Three mountain lions euthanized in tri-cities area after reports of unusual behaviour and pet attacks
By Jessica Berget, Assistant Editor
As mountain lions become more comfortable around humans and residential areas during the day (like schools, homes, and yards), it becomes a matter of an extreme public safety risk.
Cougars, mountain lions, pumas—whatever you want to call them, they’re terrifying to encounter and have been sighted multiple times in BC’s tri-cities.
This month, BC conservation officers captured and euthanized three mountain lions that were believed responsible for aggressive behaviour and attacks on pets in the tri-cities area. The killing of these cougars may come as a sad shock to many animal lovers, but as mountain lions become more comfortable around humans and residential areas during the day (like schools, homes, and yards), it becomes a matter of extreme public safety risk.
According to the BC Ministry of Environment and Climate Change Strategy, when cougars become less afraid of humans, they begin hunting non-natural prey and are comfortable walking around urban residential areas which poses a serious risk to both the people living in that area and their pets.

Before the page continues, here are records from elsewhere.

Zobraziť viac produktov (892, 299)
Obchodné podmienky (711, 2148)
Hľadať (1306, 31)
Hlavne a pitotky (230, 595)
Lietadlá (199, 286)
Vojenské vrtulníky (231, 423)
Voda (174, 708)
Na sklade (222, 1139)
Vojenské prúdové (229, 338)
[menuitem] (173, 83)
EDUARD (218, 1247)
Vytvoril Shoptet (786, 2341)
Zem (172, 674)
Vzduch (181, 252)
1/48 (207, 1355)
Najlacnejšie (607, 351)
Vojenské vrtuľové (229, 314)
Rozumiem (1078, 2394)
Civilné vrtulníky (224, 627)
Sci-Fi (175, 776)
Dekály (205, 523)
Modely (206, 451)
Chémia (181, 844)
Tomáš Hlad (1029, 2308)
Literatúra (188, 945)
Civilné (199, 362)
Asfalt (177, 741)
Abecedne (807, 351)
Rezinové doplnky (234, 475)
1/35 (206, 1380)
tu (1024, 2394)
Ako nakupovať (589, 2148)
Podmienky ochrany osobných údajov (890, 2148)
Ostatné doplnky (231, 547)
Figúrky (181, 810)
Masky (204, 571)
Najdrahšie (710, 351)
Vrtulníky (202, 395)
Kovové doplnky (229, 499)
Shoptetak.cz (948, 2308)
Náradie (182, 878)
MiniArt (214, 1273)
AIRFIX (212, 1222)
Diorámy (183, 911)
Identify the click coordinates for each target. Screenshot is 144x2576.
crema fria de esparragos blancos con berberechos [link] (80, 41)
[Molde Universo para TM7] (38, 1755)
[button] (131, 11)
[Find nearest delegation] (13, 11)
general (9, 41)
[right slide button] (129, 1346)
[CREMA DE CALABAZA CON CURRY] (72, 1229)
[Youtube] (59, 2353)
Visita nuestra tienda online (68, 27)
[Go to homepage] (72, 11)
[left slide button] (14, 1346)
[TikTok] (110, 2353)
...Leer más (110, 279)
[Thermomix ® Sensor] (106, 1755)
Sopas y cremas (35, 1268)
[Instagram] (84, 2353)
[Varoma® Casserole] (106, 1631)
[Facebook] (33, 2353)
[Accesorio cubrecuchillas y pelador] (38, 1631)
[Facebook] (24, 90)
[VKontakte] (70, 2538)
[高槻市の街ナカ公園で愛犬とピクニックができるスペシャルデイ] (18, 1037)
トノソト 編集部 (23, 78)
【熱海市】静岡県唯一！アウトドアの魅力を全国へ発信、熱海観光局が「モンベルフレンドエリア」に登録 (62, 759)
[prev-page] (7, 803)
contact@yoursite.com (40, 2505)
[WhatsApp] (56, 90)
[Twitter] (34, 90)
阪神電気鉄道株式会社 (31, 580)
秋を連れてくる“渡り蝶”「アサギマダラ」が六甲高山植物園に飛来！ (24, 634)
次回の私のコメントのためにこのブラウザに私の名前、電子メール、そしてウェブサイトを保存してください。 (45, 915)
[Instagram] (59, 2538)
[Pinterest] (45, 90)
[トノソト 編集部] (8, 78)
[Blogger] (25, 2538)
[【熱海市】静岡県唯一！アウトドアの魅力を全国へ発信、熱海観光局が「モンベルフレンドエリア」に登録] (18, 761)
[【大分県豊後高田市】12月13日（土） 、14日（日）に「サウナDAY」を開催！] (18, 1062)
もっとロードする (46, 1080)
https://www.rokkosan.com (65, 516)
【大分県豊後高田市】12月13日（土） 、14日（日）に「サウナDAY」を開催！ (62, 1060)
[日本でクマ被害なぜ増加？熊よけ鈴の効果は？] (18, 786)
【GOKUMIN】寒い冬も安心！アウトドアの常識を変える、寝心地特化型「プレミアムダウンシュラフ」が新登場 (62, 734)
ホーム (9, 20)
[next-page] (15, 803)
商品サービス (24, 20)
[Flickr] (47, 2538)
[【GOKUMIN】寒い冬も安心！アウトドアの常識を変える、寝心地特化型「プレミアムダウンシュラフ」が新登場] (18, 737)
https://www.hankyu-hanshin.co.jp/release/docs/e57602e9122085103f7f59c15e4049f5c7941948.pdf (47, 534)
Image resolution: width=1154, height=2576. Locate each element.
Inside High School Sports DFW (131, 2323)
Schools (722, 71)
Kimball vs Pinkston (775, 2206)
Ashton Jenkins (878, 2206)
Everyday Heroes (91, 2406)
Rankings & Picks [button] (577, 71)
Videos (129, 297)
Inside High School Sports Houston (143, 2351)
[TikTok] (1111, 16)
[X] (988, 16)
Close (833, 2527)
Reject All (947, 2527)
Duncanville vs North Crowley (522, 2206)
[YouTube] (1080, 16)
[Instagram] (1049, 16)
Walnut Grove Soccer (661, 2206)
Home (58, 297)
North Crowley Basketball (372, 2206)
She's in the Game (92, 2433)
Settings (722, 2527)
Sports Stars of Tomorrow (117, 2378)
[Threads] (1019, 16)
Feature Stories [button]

In fact, in Port Moody, Amore, and Belcarra where there have been 82 cougar sighting reports since April 1, 2020, three dogs have died from attacks and two others were left injured since Aug 21. As a result, people living in the sighting areas have begun outfitting their small dogs in spiky vests to ward off any potential attacks.
Pumas can run up to 70 km per hour, they can swim, and are the biggest felines in the province (followed by lynx and bobcats), so you really don’t want to come face to face with one. With BC’s numerous hiking trails and mountains, it’s better to be prepared in case you do encounter one (though it is rare). Comedian Bill Burr jokes about if he ever encountered a mountain lion, he would open up his neck to let it kill him as fast as possible and get it over with. While that may be a hilarious visual, there are some useful tips for avoiding being mauled by a giant cat courtesy of the BC government.
The BC government cougar guide emphasizes maintaining eye contact with the cougar and remaining calm—if there are any children or pets with you, keep them close or pick them up as the lion may see it as an easy target or the noises they make could provoke an attack. Back away slowly to give it an easy way to escape, but never run or turn your back to it as this makes it easier for them to attack. If that doesn’t work and they end up following you or becoming more aggressive, make yourself look as large as possible, make loud noises, show your teeth, and grab whatever you can as a weapon should you need to fight back. This will let them know that you are not prey and a threat to them. Should none of these work—you may have to rumble with a mountain lion. Just make sure to fight back hard and go for its eyes and face. If all else fails, take the Bill Burr approach.